Provider¶
Warning
Documentation for the module is under development.
Provider – class that converts chunks of data using its transformers self.transformers. The following specific useful implementations of this class exist: Merger and Serial.
__init__¶
def __init__(self, numofthreads=4)
Creates a Provider object.
Parameters
Parameter | Allowed types | Description | Default |
---|---|---|---|
numofthreads | int | Number of threads involved in data preparation | 4 |
Return value
None
__enter__¶
def __enter__(self)
Enables using Provider in with construction.
Parameters
None.
Return value
Given Provider object.
__exit__¶
def __exit__(self, exc_type, exc_value, traceback)

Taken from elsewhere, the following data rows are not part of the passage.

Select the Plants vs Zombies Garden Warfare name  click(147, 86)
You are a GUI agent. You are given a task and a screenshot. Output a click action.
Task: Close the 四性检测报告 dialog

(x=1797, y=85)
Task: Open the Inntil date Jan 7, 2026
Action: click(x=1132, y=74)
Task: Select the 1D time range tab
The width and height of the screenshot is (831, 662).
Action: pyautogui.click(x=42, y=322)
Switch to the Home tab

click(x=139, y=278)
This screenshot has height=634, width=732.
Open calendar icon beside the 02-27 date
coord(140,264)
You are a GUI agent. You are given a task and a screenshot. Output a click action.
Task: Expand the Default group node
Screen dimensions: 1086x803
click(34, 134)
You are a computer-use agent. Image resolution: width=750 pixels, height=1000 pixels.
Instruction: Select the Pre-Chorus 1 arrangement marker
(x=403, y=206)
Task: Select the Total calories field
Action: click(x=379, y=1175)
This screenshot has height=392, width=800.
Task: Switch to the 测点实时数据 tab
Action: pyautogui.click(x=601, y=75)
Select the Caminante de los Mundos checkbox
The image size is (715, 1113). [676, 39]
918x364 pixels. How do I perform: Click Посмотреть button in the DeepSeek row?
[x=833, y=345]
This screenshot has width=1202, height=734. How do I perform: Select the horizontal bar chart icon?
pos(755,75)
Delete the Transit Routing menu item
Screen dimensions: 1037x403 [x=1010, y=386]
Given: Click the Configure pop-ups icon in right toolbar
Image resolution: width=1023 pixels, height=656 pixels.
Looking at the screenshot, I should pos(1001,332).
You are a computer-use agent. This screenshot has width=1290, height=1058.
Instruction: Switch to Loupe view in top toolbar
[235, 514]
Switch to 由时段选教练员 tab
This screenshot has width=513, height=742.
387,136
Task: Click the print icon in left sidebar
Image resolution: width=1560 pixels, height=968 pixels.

Called upon exit from with expression. Executes the [closePool] method(#closepool).
Parameters
Parameter | Allowed types | Description | Default |
---|---|---|---|
exc_type | – | System parameter, please see the description of the with construction online | – |
exc_value | – | System parameter, please see the description of the with construction online | – |
traceback | – | System parameter, please see the description of the with construction online | – |
Return value
None.
closePool¶
def closePool(self)
Closes the thread pool.
Parameters
None.
Return value
None.
addTransformer¶
def addTransformer(self, transformer)
A method of adding a transformer to the array of transformers of this object.
Parameters
Parameter | Allowed types | Description | Default |
---|---|---|---|
transformer | Transformer | Transformer to be used for data conversion | – |
Return value
None.
getNextChunk¶
def getNextChunk(self, chunksize, **kwargs)
Returns a data batch sized chunksuze. The kwargs parameter specifies the parameters for constructing the data batch. By default the method is empty; you have to redefine it to your needs.
Parameters
Parameter | Allowed types | Description | Default |
---|---|---|---|
chunksize | int | Size of returned data batches | – |
**kwargs | dict | Dictionary that can specify the parameters for constructing data batches | - |
Return value
There is no default return value in Provider. If a certain method realization is specified, then the return value is the same as in Merger.
prepareData¶
def prepareData(self, chunksize=20000, **kwargs)
It takes the next data batch using getNextChunk and prepares the transformed data in multi-threaded mode.
Parameters
Parameter | Allowed types | Description | Default |
---|---|---|---|
chunksize | int | Size of returned data batches | 20000 |
**kwargs | dict | Dictionary that can specify the parameters for constructing data batches | - |
Return value
None.
getData¶
def getData(self)
Method used for receiving processed data, it is called after prepareData. If the data is not ready yet, it waits for the processing to end.
Parameters
None.
Return value
Prepared data from self.data.
worker¶
def worker(transformers, batch, threadidx)
In separate threads, workers apply each transformer to their data batch.
Parameters
Parameter | Allowed types | Description | Default |
---|---|---|---|
transformers | list | Transformer array self.transformers | – |
batch | np.ndarray, list | Data batch from self.data, passed to this worker for processing | – |
threadidx | int | Multiprocessing thread number | – |
Return value
Returns a tuple (batch, threadidx), where batch – processed data batch.